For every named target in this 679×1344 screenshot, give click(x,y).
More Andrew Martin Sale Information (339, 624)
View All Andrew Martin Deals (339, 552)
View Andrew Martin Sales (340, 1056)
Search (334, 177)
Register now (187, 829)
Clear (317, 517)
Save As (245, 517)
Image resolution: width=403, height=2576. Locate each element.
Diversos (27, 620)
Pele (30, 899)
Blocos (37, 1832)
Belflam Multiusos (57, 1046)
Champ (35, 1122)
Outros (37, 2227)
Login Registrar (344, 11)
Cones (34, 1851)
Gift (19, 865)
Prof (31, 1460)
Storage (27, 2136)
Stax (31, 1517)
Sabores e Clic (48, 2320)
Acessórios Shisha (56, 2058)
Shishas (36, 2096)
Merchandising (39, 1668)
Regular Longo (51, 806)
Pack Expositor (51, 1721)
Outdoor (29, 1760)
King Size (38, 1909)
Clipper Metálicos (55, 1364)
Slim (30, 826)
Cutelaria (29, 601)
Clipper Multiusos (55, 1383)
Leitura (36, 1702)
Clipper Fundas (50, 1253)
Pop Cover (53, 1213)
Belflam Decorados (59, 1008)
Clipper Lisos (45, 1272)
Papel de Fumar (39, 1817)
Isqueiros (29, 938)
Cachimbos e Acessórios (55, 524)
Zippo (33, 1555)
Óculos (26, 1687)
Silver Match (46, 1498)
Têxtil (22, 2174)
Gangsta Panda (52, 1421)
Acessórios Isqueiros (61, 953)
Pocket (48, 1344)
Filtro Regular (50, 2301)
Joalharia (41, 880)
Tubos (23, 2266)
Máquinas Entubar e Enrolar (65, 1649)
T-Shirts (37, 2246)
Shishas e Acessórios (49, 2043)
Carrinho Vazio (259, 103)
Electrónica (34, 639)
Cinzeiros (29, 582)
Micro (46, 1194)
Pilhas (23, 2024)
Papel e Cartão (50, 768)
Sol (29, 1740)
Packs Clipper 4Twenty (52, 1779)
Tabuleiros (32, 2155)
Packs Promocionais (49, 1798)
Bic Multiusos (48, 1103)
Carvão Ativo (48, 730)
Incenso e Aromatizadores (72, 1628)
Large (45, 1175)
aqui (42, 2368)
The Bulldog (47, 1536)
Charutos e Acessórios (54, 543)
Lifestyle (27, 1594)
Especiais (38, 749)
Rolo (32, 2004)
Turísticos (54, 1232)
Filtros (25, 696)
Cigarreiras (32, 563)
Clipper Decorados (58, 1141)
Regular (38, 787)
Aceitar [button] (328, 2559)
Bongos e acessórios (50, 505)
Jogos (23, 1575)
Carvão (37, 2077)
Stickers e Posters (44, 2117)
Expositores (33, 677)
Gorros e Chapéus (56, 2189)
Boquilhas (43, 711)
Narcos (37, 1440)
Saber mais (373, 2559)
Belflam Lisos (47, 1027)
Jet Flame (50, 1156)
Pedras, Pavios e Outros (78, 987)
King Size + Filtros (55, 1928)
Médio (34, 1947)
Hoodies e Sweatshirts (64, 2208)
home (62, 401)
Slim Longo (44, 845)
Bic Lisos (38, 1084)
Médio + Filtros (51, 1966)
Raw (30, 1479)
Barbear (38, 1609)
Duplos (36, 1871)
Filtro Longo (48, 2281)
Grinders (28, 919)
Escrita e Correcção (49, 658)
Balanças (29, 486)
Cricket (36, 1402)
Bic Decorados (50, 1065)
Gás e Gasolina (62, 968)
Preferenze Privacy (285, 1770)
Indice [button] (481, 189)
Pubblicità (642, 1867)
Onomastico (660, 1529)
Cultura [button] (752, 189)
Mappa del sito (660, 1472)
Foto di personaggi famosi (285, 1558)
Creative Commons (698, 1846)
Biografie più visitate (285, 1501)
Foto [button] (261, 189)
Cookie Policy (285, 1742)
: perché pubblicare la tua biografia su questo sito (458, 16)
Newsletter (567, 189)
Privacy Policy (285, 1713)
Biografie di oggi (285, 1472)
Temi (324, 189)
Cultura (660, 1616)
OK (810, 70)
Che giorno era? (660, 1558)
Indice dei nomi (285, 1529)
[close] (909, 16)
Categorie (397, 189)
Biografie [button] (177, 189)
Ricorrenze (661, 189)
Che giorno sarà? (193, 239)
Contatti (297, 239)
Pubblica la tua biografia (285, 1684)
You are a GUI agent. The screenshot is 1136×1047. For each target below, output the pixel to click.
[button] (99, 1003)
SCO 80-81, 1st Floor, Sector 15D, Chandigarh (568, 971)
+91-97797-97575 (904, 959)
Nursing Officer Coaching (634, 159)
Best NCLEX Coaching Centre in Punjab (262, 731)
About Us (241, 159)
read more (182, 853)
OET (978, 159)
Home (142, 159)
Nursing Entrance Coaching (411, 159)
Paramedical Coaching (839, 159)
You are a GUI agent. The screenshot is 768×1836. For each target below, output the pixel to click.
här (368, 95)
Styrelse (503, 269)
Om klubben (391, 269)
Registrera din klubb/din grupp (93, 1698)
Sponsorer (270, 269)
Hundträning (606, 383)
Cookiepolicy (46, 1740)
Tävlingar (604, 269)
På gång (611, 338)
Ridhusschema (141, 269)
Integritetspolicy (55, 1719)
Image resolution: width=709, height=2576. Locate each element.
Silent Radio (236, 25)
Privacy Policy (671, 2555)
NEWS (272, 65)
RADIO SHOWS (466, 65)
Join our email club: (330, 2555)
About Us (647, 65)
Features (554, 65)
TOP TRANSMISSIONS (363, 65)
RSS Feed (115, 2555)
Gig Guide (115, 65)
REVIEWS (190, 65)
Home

● **Your objective**: Please shift the items in the part that opens with the line containing "Gás e Gasolina (62, 968)" and closes with the line containing "Nursing Officer Coaching (634, 159)" by adding 115 to every coordinate in their answers. Write out all the lines of that part, leaving every other word and number unchanged.

● **Answer to this problem**:
Gás e Gasolina (177, 1083)
Preferenze Privacy (400, 1885)
Indice [button] (596, 304)
Pubblicità (757, 1982)
Onomastico (775, 1644)
Cultura [button] (867, 304)
Mappa del sito (775, 1587)
Foto di personaggi famosi (400, 1673)
Creative Commons (813, 1961)
Biografie più visitate (400, 1616)
Foto [button] (376, 304)
Cookie Policy (400, 1857)
: perché pubblicare la tua biografia su questo sito (573, 131)
Newsletter (682, 304)
Privacy Policy (400, 1828)
Biografie di oggi (400, 1587)
Temi (439, 304)
Cultura (775, 1731)
OK (925, 185)
Che giorno era? (775, 1673)
Indice dei nomi (400, 1644)
[close] (1024, 131)
Categorie (512, 304)
Biografie [button] (292, 304)
Ricorrenze (776, 304)
Che giorno sarà? (308, 354)
Contatti (412, 354)
Pubblica la tua biografia (400, 1799)
You are a GUI agent. The screenshot is 1136×1047. For each target below, output the pixel to click.
[button] (214, 1118)
SCO 80-81, 1st Floor, Sector 15D, Chandigarh (683, 1086)
+91-97797-97575 (1019, 1074)
Nursing Officer Coaching (749, 274)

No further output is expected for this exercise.